■ WHAT TO DO:
Give the lines again exactly as they appear, beginning at the one with "Enable Autopayment for this account" and ending at the last line of the records.

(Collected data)
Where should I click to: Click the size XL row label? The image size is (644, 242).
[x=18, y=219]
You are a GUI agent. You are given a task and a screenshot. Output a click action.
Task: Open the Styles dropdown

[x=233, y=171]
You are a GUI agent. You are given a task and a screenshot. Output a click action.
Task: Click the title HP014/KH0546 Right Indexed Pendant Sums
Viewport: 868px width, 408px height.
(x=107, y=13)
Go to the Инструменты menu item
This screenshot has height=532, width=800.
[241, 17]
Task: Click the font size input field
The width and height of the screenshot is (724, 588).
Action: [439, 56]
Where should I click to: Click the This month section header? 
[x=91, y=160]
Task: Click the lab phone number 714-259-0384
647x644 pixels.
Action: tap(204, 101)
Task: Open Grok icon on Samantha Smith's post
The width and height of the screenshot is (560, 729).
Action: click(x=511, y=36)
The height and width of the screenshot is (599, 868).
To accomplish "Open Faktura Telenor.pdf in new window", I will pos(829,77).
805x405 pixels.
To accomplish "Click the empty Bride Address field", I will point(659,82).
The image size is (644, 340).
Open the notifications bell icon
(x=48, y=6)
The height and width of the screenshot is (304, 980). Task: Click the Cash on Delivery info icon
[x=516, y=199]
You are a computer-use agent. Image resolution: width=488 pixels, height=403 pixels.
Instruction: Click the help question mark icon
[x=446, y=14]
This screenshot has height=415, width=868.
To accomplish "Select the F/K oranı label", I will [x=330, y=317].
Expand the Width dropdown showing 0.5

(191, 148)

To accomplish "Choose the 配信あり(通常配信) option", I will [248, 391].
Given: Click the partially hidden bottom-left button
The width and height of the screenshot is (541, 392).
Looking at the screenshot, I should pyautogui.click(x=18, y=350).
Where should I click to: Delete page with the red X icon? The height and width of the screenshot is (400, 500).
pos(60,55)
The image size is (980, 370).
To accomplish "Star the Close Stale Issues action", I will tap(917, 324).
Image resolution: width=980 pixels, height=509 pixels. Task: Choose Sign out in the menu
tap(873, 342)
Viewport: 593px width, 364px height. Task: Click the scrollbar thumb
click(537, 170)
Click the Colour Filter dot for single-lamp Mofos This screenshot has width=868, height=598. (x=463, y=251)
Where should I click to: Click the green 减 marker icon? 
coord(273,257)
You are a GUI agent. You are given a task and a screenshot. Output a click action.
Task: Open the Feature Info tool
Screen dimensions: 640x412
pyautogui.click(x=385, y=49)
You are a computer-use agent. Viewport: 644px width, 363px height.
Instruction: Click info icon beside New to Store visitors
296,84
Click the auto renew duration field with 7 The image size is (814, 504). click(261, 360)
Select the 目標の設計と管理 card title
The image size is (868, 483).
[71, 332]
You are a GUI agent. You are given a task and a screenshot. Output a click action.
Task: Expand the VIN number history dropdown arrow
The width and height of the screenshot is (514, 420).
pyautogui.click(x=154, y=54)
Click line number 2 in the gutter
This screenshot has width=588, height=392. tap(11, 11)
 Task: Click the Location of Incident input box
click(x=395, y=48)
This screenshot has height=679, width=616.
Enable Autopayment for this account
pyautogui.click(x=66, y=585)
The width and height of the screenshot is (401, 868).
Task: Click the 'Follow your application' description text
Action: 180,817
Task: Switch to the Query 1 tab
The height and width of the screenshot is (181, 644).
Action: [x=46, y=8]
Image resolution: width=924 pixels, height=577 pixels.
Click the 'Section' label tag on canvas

■ OUTPUT FOR THIS TASK:
Enable Autopayment for this account
pyautogui.click(x=66, y=585)
The width and height of the screenshot is (401, 868).
Task: Click the 'Follow your application' description text
Action: 180,817
Task: Switch to the Query 1 tab
The height and width of the screenshot is (181, 644).
Action: [x=46, y=8]
Image resolution: width=924 pixels, height=577 pixels.
Click the 'Section' label tag on canvas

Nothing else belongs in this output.